Statics 3 equations 4 unkowns

[Liftingengineer]

This problem seems so simple but I am having trouble. I more or less have a rectangular platform with bolts on all for corners. There is a weight causing a force downward on some point on the platform. I was looking for the force at the bolts. Summations of the forces and moments only gave me 3 unqiue equations. How do I find a fourth? Do I need to consider deformation of the platform. Is their a simple trick for another equaiton?

 

[Cockroach]

Seems to be plenty of lip service on this problem, only a few ideas on the mathematical solution to the problem at hand. Attached is a reference that will serve as a guide to that solution.

Good luck with it.

Regards,
Cockroach

 

[jtseng123]

There are academic people and engineering people here for this simple question. So the answer is so divided.
Inverse proportion (or my original term dis-proportion) is the way to go. This is not a 3-leg problem. Period. Just look at every table at your home, and you step on top of any place, you will know what I mean. Or, you can build a very flimsy 4 leg frame and hanging a dummy weight at any place, as long as it will not crash, regardless how it deforms, all legs will carry loads, not 3 legs only. You try to pull up each leg to feel it, and you will know what I mean.
If you are doing a academic project or working in aerospace or NASA, go use FEA, or looking for the 4th equation by the differential equation of stress-strain energy approach (if I remember the term correctly) Otherwise, inverse proportion is good enough.
Best Regards,

 

[rb1957]

ok, except for "period". there are many simple approaches that arrive at the same (or Very similar) results.

my original thought was to solve it as a beam in one plane, so you've get sum(1&3) and sum(2&4), then solve moments in the orthogonal plane to get the proportions of 1:3 and 2:4, and so get the reactions.

i did look at the inverse proportion method, saw i got the same reactions, and saw how the geometry drove the answer. so i'd be happy to use that in the future.

the idea behind the three legs is that it's statically determinate. solve all four "triples", average them, you'll probably get the same answer. i don't think the suggestion was meant as "ignore one leg ('cause it makes life hard)".

 

[Cockroach]

Well, haven't heard from Nech0604 for quite some time.

So I guess we're saying if 100 lbf is sitting on your kitchen table, then 25 lbf is on each of the four (4) legs. If you prefer the three (3) legged approach, then go with 33.3 lbf per leg.
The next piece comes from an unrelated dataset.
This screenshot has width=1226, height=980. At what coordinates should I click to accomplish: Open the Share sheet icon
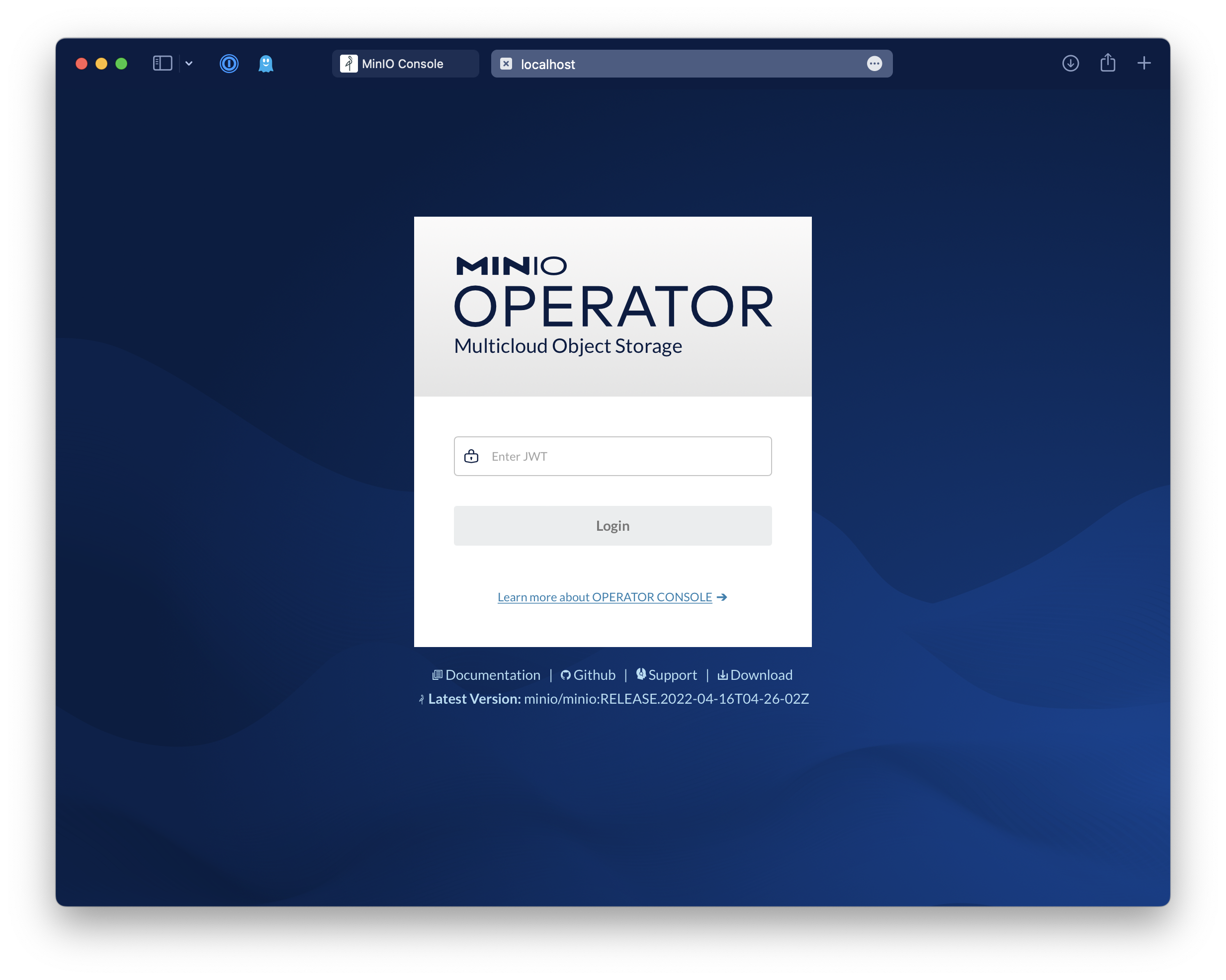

Forget the academic approach, don't worry about the real world and design it with a factor of safety of five (5) to allow for your uncertainty with the mathematics. Done.

Regards,
Cockroach

 

[rb1957]

actually the loads aren't equal (in either 3 or 4 legged cases) unless the load is applied at the centroid of the legs.

and i'm pretty sure Nech hs turned off "accept post notice emails" !?